Set of tasks
1/ According to the TTFA article, at which airport did the Boys National Under-15 Team land in Aruba?
2/ Decide whether each statement agrees with the TTFA article: (a) Kieron Edwards spoke about progress on the eligibility law on 25 July. (b) The under-15 team finished first in League B. (c) The Concacaf Under-15 Championship was scheduled two years ago. Answer yes or no for each and quote the deciding words.
===== Extract =====
On 25 July, Trinidad and Tobago Football Association (TTFA) president Kieron Edwards suggested that “progress” was being made with regards to the country’s eligibility law, which would widen the pool of players available for the national football team.
The TTFA, said Edwards, was “already putting systems in place […] with National Security and the Immigration Department to expedite passports once the coach makes his selections”.

(via TTFA Media.)
Five days later, it emerged that the TTFA had actually not put things in place for its youth team to travel to Aruba for the Concacaf Under-15 Championship—a tournament that was scheduled two years ago.
It is not always possible to know whether you can trust the integrity of a speaker. But, if you look closely enough, there tend to be signs.
Do you believe that the Edwards-led local football body can effectively and efficiently assimilate overseas-born footballers? The same one that could not find a way to properly involve Tobago in a six-week-long interzonal under-15 competition, meant to be a selection tool for national coach Densill Theobald?

Photo: TTFA Media.
Well, none so blind…
The Boys National Under-15 Team did get to Aruba, incidentally. They landed two days late and a player short at the Reina Beatrix International Airport in Oranjestad.
And, after successfully petitioning Concacaf to reschedule their opening game because of their own incompetence, the young Soca Warriors—with all due respect to Selwyn Melville—went on to finish third in League B (the Concacaf’s second tier) with four wins and a 6-2 loss to Jamaica.
So, was Trinidad and Tobago’s 2025 Concacaf Under-15 campaign a decent showing? Or an embarrassment? And for whom?
How does one gauge the work done by Theobald, team manager Nigel Roberts, technical director Anton Corneal and technical committee chair and TTFA president, Edwards?

I’d suppose the first line of business is to establish why that matters.
If you inherited a failing restaurant tomorrow and were committed to turning around its fortunes, you would probably ask yourself a few questions:
Is the chef any good? How is the customer service? Is the marketing delivering? Do the staff pull their weight? Is the building in good order?
===== Data entries =====
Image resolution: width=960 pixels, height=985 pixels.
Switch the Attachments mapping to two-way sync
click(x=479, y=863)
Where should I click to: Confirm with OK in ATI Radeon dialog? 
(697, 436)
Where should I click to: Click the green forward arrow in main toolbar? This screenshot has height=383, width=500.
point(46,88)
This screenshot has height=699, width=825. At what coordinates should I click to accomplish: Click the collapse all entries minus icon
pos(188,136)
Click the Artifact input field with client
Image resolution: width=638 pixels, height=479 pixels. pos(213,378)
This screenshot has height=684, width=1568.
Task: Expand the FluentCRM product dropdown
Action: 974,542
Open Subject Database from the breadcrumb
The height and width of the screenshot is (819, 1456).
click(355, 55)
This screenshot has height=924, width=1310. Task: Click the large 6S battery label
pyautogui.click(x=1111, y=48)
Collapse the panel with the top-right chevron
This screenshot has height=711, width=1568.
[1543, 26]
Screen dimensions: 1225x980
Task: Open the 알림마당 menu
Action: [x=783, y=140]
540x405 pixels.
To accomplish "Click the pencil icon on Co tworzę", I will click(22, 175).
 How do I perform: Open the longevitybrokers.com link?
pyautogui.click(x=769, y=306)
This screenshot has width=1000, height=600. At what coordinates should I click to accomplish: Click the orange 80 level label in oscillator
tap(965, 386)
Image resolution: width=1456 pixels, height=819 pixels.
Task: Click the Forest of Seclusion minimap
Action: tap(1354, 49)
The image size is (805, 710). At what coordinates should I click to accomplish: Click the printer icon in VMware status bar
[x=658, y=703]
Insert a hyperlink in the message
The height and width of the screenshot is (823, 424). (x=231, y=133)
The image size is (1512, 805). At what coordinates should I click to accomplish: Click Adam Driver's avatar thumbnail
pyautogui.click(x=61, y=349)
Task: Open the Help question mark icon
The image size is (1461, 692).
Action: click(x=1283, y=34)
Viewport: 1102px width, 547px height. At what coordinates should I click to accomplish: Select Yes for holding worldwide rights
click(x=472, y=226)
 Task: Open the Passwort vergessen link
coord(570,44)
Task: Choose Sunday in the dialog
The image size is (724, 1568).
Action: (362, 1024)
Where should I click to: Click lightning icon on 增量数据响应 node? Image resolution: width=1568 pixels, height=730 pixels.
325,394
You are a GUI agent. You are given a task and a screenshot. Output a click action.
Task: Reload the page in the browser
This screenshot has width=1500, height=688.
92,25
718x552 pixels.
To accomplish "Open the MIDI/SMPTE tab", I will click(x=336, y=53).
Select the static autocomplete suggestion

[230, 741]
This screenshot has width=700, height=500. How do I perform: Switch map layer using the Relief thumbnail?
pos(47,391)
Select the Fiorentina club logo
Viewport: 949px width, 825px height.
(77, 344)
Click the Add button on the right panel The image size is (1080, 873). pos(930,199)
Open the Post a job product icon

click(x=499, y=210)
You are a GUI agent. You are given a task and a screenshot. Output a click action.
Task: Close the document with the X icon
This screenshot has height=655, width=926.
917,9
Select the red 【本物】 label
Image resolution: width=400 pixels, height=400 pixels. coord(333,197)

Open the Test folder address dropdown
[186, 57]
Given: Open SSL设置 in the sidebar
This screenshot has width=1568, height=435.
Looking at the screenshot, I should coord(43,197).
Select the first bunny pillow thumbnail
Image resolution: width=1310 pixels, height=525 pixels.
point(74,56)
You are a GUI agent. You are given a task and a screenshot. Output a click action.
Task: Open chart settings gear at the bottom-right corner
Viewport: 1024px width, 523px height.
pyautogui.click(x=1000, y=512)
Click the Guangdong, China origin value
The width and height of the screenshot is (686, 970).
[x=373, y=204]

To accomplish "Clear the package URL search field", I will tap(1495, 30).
=====
Answers given
1/ The Reina Beatrix International Airport in Oranjestad.

2/
(a) Yes: "On 25 July, Trinidad and Tobago Football Association (TTFA) president Kieron Edwards suggested that “progress” was being made"
(b) No: "went on to finish third in League B"
(c) Yes: "a tournament that was scheduled two years ago"